## RECORDS FOR THIS EXERCISE:
□ □ □ □ □

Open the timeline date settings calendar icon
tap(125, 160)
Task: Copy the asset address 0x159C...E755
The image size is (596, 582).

□ □ □ □ □

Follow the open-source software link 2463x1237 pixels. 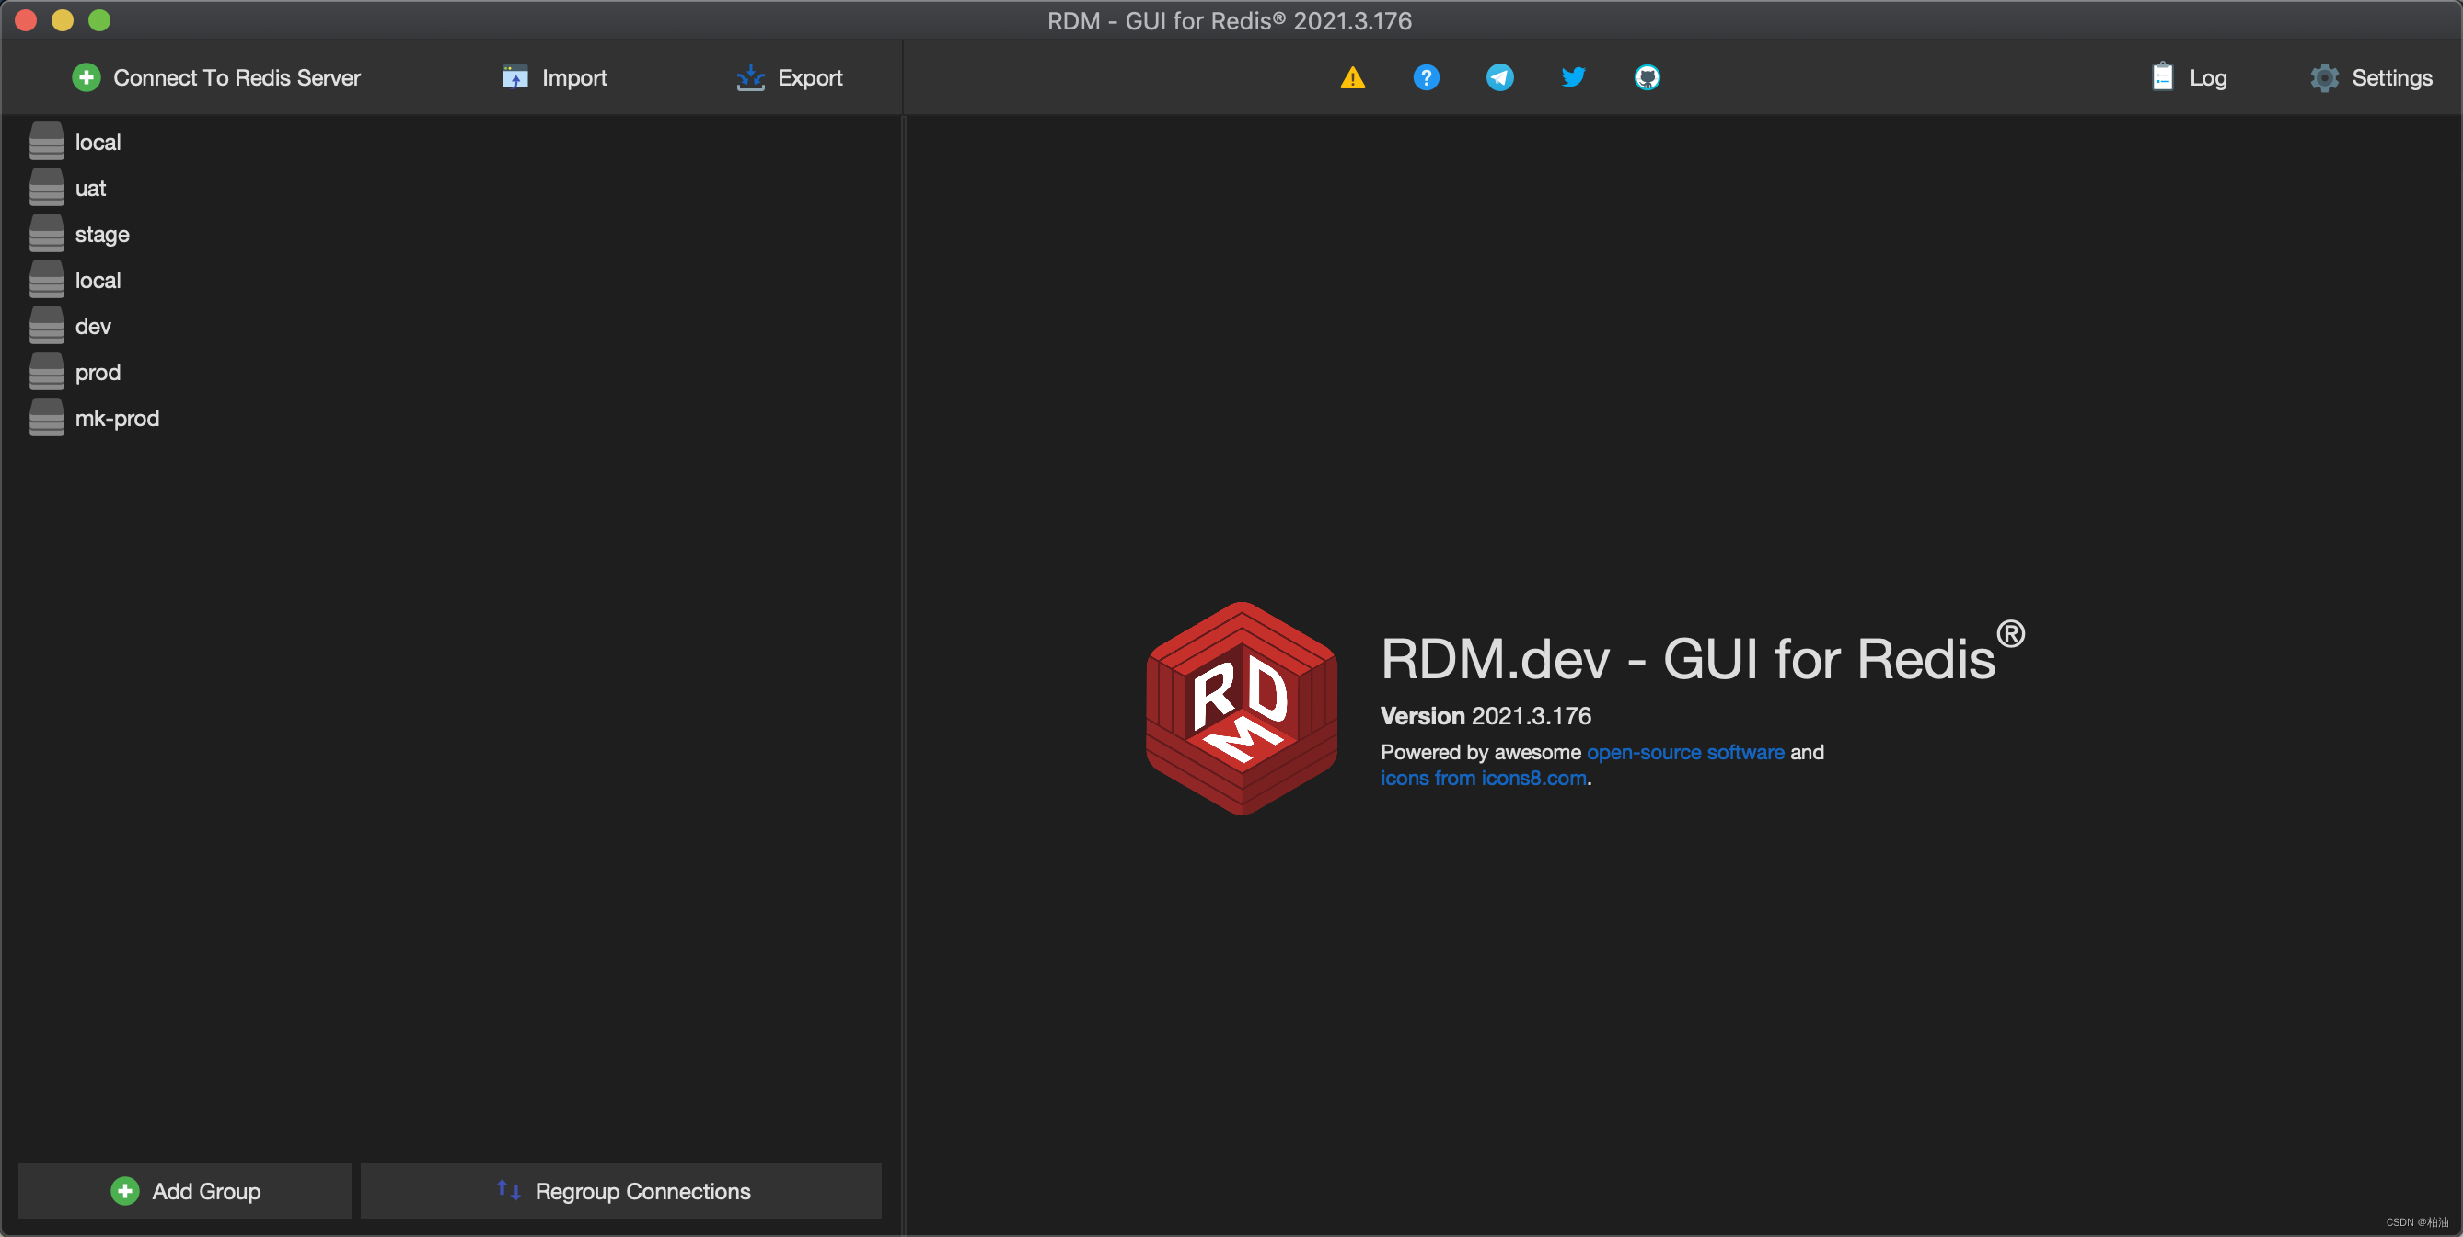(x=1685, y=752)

□ □ □ □ □

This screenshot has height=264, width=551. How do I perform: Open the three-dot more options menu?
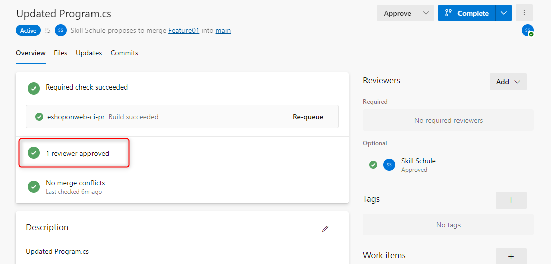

□ □ □ □ □

## WRITTEN INSTRUCTION:
Swap "calendar icon" for "calendar button" in the listing lines starting at the one containing "Open the timeline date settings calendar icon" and ending at the one containing "The image size is (596, 582).". Give back only those lines, with nothing else altered.

## EXERCISE SOLUTION:
Open the timeline date settings calendar button
tap(125, 160)
Task: Copy the asset address 0x159C...E755
The image size is (596, 582).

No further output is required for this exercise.